Records from a dataset:

start

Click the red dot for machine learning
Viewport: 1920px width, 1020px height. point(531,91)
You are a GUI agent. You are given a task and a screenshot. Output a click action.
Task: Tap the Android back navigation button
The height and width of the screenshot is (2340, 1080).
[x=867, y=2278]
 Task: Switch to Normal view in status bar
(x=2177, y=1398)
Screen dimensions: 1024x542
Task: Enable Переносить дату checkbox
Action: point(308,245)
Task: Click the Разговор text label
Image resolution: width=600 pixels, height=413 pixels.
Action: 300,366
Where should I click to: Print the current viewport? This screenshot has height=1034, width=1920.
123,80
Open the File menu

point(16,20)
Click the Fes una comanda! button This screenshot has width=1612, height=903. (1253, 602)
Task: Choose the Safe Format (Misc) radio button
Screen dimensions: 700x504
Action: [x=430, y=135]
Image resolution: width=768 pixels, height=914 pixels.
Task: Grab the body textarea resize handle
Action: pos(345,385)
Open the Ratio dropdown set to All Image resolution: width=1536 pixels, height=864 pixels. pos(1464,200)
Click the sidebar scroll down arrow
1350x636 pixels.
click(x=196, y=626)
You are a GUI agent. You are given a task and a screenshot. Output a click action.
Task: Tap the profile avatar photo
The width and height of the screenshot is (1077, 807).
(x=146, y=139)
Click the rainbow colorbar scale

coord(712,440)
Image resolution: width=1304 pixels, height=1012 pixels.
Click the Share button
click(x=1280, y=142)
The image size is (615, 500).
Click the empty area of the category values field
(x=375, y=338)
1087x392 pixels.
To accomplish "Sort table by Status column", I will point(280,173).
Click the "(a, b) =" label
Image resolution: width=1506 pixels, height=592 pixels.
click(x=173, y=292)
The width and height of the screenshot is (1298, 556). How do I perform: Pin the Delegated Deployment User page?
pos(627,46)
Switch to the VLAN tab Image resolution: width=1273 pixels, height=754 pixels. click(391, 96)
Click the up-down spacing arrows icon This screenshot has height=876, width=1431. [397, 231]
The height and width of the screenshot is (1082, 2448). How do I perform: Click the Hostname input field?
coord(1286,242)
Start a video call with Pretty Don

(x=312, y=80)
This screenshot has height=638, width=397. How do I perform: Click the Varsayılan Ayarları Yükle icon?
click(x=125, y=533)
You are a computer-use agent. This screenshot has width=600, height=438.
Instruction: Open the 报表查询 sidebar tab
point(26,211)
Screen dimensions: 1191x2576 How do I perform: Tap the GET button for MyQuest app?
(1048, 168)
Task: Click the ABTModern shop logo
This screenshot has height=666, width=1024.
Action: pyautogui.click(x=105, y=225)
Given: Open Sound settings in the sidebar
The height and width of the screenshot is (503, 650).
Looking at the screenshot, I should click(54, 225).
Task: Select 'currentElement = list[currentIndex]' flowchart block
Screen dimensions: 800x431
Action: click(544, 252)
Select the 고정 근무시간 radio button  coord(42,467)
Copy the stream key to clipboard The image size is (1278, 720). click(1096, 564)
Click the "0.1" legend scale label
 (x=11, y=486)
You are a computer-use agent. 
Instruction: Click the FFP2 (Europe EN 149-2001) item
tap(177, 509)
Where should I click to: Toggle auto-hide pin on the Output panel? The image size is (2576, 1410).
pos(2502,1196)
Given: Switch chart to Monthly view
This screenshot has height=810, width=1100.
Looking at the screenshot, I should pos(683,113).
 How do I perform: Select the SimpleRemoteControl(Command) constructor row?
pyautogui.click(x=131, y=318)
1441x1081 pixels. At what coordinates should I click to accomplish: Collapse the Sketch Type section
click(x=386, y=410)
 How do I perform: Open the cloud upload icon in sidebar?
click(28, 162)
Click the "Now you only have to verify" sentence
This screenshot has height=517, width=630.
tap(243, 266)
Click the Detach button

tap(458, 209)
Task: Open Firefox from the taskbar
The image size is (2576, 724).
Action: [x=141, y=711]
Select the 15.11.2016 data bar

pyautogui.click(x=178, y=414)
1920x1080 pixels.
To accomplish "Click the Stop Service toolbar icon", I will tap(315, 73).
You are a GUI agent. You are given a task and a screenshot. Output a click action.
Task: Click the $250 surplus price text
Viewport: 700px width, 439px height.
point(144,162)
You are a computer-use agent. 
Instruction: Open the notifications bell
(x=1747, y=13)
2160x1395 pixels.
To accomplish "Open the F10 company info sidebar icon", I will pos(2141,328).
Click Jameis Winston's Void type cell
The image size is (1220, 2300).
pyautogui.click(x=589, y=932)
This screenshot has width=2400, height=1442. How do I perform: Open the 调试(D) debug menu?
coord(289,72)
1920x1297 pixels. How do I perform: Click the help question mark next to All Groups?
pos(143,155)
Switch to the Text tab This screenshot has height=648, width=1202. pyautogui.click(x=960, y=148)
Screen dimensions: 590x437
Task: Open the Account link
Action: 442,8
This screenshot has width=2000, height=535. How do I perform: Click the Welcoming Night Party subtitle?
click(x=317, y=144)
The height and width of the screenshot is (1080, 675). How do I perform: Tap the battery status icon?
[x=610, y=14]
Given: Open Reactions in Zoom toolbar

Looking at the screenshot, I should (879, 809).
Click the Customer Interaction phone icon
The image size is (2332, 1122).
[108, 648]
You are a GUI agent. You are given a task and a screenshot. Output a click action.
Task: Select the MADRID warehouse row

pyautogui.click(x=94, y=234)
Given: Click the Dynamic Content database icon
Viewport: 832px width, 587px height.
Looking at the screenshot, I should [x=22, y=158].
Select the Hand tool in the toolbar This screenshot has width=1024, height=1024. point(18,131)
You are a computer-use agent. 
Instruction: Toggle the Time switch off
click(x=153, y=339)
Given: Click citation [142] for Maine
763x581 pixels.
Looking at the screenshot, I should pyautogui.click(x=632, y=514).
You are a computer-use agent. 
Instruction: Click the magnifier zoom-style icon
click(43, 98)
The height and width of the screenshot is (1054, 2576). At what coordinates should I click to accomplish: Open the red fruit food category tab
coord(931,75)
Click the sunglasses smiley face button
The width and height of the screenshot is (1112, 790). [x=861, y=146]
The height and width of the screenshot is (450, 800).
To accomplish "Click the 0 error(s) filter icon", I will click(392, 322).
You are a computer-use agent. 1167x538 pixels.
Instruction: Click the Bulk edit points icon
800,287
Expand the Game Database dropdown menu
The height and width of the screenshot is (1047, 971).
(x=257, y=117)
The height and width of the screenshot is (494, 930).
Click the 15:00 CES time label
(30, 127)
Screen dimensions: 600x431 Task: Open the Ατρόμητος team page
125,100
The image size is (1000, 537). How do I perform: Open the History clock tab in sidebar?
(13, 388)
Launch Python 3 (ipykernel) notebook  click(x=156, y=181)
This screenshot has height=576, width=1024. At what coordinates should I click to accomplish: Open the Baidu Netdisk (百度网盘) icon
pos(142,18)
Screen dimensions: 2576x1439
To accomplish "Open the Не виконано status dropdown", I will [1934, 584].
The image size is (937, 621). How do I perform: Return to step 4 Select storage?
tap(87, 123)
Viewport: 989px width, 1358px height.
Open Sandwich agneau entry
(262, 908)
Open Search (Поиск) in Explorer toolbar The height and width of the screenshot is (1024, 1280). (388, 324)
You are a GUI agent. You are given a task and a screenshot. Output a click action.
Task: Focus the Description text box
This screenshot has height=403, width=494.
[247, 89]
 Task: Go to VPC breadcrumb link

end

__Task brief__:
Copy out the material again, starting with its first line and ending with the line that contains "Click the Fes", both included.

__Task answer__:
Click the red dot for machine learning
Viewport: 1920px width, 1020px height. point(531,91)
You are a GUI agent. You are given a task and a screenshot. Output a click action.
Task: Tap the Android back navigation button
The height and width of the screenshot is (2340, 1080).
[x=867, y=2278]
 Task: Switch to Normal view in status bar
(x=2177, y=1398)
Screen dimensions: 1024x542
Task: Enable Переносить дату checkbox
Action: point(308,245)
Task: Click the Разговор text label
Image resolution: width=600 pixels, height=413 pixels.
Action: 300,366
Where should I click to: Print the current viewport? This screenshot has height=1034, width=1920.
123,80
Open the File menu

point(16,20)
Click the Fes una comanda! button This screenshot has width=1612, height=903. (1253, 602)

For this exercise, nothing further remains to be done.